Locating code issues with display
While trace
is an invaluable tool for locating issues in code by manual inspection, its outputs are voluminous and can be hard to search and parse, regardless of whether you are doing so in the Results window directly or printing to a log file. In many situations, Stata's default error behavior of breaking at a failed command make trace
unnecessary to find the location of the issue. In other cases, Stata code will break inside a loop, and while you could diagnose such an issue by having trace
report all the calculations inside the loop, it is often much simpler only to report the information you need to find the bug, using display
. (The workflow detailed here, by the way, is easily adapted for any output command, such as matlist
.)
The display
command is simple: it prints the requested information to the Results window. Thanks to the large amount of information stored by Stata, this is an invaluable access point to information about the state of the program just before the code breaks.
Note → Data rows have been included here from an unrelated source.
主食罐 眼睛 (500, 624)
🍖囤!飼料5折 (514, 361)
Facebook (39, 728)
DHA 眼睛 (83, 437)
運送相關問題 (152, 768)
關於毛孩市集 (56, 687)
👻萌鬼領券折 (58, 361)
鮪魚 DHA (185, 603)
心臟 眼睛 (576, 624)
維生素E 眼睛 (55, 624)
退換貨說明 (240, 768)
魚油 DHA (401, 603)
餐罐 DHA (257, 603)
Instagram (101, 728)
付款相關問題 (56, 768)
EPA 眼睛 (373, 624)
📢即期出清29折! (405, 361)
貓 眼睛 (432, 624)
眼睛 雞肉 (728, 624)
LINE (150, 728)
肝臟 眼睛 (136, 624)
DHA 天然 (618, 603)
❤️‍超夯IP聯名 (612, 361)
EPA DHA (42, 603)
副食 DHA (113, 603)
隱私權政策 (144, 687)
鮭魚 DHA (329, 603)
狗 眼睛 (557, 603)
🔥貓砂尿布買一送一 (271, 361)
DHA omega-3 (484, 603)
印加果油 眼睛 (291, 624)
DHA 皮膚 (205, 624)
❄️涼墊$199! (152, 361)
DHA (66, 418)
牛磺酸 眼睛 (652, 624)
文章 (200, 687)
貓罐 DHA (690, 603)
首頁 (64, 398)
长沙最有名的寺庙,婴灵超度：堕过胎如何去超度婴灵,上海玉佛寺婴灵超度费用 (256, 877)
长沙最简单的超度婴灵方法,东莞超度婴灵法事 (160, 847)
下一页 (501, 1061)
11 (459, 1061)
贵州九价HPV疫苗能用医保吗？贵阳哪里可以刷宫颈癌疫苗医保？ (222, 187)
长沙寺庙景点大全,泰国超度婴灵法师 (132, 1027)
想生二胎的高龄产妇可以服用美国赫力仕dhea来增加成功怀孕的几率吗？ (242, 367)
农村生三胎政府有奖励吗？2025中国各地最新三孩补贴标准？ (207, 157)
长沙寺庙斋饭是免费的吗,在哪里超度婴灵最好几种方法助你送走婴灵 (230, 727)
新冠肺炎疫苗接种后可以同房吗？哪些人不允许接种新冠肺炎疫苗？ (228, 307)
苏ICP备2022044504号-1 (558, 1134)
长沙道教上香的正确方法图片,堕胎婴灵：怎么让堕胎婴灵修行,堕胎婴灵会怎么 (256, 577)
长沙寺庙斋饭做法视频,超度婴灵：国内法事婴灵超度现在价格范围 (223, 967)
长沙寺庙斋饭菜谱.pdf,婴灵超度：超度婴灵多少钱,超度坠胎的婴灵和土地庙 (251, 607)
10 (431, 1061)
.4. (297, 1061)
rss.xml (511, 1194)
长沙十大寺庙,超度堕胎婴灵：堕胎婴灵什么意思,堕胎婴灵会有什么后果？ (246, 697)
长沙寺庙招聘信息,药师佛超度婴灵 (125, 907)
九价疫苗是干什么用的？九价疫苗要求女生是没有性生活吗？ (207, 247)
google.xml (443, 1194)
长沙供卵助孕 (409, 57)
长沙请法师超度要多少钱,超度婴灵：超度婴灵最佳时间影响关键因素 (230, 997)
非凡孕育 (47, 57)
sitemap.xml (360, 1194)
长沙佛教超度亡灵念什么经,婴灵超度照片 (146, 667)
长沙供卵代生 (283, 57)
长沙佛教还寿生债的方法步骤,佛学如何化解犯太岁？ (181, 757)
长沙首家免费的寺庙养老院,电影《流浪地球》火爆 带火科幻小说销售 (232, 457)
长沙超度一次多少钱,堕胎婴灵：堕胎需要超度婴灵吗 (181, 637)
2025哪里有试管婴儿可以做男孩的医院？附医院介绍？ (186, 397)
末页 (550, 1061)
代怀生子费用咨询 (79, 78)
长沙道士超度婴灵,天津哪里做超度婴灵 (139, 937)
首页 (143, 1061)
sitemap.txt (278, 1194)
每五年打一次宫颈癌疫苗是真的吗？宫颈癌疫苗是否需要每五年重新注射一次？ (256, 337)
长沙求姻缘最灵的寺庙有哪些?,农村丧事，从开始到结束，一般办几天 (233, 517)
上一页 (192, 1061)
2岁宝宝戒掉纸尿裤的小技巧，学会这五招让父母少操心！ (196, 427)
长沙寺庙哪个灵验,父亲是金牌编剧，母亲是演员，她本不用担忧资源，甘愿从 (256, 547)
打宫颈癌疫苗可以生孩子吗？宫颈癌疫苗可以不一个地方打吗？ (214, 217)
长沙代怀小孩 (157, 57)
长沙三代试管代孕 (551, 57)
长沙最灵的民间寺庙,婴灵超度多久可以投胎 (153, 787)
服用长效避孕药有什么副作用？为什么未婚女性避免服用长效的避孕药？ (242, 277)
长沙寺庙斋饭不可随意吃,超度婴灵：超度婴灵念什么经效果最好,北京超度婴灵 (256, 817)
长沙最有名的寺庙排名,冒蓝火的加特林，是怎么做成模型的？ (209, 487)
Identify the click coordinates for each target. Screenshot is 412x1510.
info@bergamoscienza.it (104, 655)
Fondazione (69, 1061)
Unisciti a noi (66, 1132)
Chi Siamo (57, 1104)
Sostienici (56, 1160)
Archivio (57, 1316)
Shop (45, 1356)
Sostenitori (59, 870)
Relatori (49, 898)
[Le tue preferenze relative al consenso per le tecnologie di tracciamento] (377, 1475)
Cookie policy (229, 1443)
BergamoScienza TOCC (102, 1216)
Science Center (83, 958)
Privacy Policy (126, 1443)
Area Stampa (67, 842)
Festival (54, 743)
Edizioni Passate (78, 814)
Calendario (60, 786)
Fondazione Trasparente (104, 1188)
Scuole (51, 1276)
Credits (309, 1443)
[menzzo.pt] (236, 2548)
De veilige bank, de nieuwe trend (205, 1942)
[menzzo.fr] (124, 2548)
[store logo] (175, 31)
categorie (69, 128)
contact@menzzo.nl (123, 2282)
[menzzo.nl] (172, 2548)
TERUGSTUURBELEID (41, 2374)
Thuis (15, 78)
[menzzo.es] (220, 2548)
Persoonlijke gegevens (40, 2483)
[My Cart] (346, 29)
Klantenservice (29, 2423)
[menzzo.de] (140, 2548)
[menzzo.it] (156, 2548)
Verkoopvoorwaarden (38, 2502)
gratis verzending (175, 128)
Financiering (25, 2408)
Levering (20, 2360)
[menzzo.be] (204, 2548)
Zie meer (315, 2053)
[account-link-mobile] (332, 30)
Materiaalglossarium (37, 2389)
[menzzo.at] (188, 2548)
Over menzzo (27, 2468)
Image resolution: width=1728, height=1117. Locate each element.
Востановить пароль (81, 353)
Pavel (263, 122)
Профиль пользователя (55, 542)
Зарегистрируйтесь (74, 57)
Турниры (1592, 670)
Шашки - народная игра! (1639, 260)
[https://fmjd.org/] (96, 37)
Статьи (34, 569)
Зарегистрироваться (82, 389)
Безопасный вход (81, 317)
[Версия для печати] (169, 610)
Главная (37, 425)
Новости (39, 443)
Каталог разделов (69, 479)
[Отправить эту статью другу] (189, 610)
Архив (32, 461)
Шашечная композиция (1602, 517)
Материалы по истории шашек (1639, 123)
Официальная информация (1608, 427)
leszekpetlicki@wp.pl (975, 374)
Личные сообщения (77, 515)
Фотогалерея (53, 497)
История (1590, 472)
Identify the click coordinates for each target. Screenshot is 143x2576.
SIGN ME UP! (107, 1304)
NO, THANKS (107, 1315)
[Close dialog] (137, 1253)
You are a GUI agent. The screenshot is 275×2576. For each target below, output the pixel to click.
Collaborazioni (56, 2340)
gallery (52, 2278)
For example, you can write display
commands like:
display `" This is iteration `i'. The dependent variable is `yvar'. "' display `" It is labelled `: var lab `yvar''. Output to {browse `filepath'}. "' display `" There are `c(N)' observations and `c(k)' variables in the dataset. "' display `" The last regression coefficient was `=_b[mpg]'. "' display `" Average cluster size was `=e(N)/e(N_clust)'. "'
Debugging with display
should make liberal use of the built-in Stata features to access and handle information and results. These include macros, whether from loops or organically created; extended functions (documentation at extended_fcn
); SMCL code to create clickable links (smcl
); on-the-fly evaluation with `='
and `:'
; system information from return
, ereturn
, and creturn
. Finally, display
, like most other string-handling commands, should almost always be enclosed in compound double quotes `" "'
to ensure it handles any possible input correctly.